Siempre he querido tener un amigo llamado Chicho Pachucho, que estuviera a mi lado, a veces, pachucho, pero no muy pachucho.
Me lo imagino cambiando de planta en planta, a mi lado.
Coincidiendo conmigo en las salas individuales acristaladas del hospital materno-infantil, comiendo conmigo en esos absolutamente asquerosos y horribles, y vomitivos y malvadamente malvados platos hondos, de cristal transparente, con marcas en forma de pétalos superpuestos en los bordes.
Me lo imagino comiendo conmigo para poder decirle que aquella eterna papilla verde, que unos llamarán puré y los más selectos llamarán vómito de zombie, para decirle que aquella maldición no newtoniana creada para torturar a cualquier persona que tuviera un ligero gusto en su boca, era una puta mierda y punto.
Me lo imagino cambiando de planta en planta, a mi lado.

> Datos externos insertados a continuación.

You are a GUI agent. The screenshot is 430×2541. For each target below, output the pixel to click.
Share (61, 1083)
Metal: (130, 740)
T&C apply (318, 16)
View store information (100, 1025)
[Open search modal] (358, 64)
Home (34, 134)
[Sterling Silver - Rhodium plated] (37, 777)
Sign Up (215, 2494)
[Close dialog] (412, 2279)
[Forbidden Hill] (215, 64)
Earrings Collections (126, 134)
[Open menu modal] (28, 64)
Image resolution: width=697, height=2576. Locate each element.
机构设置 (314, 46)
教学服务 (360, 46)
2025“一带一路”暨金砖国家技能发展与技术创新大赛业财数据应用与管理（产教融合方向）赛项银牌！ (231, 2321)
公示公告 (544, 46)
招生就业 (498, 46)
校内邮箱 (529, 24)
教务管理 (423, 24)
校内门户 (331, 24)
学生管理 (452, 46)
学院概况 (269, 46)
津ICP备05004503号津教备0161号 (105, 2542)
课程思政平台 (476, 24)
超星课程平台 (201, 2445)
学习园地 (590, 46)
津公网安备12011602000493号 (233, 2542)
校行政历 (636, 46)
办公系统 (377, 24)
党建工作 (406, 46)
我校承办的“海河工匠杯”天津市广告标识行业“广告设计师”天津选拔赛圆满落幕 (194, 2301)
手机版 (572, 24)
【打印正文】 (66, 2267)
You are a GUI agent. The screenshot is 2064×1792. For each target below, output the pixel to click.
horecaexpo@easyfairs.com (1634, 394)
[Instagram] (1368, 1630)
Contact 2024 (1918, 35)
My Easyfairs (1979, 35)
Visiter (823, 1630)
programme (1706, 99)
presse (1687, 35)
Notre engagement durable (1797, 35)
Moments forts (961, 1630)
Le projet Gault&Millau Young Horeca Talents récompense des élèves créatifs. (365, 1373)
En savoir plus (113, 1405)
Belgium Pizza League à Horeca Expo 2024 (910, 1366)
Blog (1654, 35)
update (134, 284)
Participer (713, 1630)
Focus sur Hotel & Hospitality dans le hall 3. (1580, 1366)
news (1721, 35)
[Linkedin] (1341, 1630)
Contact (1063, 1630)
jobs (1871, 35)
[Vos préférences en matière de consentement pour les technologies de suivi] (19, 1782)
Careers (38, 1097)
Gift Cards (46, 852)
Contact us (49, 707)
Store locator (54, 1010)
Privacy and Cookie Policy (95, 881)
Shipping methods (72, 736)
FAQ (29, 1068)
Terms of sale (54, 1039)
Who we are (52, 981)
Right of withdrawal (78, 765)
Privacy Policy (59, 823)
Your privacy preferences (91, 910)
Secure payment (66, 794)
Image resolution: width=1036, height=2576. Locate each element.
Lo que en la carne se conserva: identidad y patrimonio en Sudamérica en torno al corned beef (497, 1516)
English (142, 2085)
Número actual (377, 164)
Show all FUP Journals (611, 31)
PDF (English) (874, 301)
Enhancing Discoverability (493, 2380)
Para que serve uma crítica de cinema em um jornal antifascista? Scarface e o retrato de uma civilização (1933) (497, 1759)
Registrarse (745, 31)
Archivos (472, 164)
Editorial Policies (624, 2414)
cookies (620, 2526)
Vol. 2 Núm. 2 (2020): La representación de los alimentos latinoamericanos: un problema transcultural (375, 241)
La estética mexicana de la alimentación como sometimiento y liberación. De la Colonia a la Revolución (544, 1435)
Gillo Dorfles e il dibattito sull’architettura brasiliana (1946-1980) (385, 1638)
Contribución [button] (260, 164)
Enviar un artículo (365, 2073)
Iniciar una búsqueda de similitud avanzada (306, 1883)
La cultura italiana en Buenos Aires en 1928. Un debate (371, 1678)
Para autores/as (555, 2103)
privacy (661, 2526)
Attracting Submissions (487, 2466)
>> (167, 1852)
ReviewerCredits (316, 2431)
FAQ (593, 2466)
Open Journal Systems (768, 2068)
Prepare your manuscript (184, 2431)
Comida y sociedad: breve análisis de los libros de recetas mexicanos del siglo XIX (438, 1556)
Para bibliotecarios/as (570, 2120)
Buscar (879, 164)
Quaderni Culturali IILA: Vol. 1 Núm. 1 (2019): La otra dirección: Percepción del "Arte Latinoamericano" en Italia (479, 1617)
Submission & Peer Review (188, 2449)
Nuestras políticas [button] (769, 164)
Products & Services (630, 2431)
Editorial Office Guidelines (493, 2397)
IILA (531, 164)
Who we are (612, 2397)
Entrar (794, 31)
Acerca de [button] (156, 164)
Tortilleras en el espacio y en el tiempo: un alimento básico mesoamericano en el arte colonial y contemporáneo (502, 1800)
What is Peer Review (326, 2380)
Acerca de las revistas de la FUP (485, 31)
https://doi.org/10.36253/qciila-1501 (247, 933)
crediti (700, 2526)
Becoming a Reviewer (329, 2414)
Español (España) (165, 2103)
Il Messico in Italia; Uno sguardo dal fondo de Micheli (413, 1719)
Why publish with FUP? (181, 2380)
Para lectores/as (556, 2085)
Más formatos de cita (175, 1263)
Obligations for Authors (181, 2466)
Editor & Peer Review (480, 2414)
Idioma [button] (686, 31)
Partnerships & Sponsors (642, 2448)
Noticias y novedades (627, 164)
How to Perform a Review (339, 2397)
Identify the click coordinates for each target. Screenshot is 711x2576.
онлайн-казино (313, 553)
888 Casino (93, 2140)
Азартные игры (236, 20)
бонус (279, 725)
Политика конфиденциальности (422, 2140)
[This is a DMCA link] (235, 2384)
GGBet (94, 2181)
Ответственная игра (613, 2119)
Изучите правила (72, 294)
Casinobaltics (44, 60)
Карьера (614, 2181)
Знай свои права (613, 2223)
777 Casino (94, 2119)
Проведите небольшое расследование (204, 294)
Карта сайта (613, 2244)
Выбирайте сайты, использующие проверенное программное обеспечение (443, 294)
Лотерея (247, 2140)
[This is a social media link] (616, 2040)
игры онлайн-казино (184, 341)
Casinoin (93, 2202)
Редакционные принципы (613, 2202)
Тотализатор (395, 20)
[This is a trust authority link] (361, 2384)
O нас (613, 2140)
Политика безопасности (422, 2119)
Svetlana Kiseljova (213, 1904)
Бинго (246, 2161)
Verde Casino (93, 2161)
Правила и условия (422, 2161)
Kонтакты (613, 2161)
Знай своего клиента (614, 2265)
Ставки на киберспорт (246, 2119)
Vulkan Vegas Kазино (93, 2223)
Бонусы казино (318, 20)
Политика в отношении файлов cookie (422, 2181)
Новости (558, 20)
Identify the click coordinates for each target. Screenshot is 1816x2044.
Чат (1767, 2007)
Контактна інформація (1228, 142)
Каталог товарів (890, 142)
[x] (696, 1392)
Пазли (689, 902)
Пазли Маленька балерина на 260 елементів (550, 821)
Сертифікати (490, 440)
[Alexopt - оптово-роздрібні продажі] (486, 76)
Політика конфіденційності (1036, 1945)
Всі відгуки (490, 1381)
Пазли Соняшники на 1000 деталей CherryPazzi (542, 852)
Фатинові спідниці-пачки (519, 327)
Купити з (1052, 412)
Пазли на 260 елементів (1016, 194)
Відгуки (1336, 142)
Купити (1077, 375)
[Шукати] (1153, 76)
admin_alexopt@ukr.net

Estando conmigo en la planta 13, habitación 13, en la planta de infecciosos, con una habitación individual que no podría recorrer porque, tras intentar levantarme varias veces, comprendería que, cada vez que me levantase, me caería. Que ya no era descendiente del Homo Erectus, sino del Homo Tumbadus, por lo que mi sitio sería la cama y ningún otro. Y se lo explicaría a mi amigo Chicho Pachucho.
Conmigo cuando el médico me hiciera llevar mi dedo hasta el suyo. Lo que para mí sería una perfecta línea recta, a los ojos del resto y de la realidad, sería el recorrido de una etapa ultramítica de ciclismo con el Gavia en un día cualquiera de junio, en un junio cualquiera de 1988.
Me lo imagino cambiando de planta en planta, a mi lado.
Me gustaría tener un amigo llamado Chicho Pachucho, y que estuviera conmigo aunque fuese imaginario.
Me gustaría tener un amigo llamado Chicho Pachucho, y que estuviera conmigo cuando deje cualquier planta para irme a otro lado.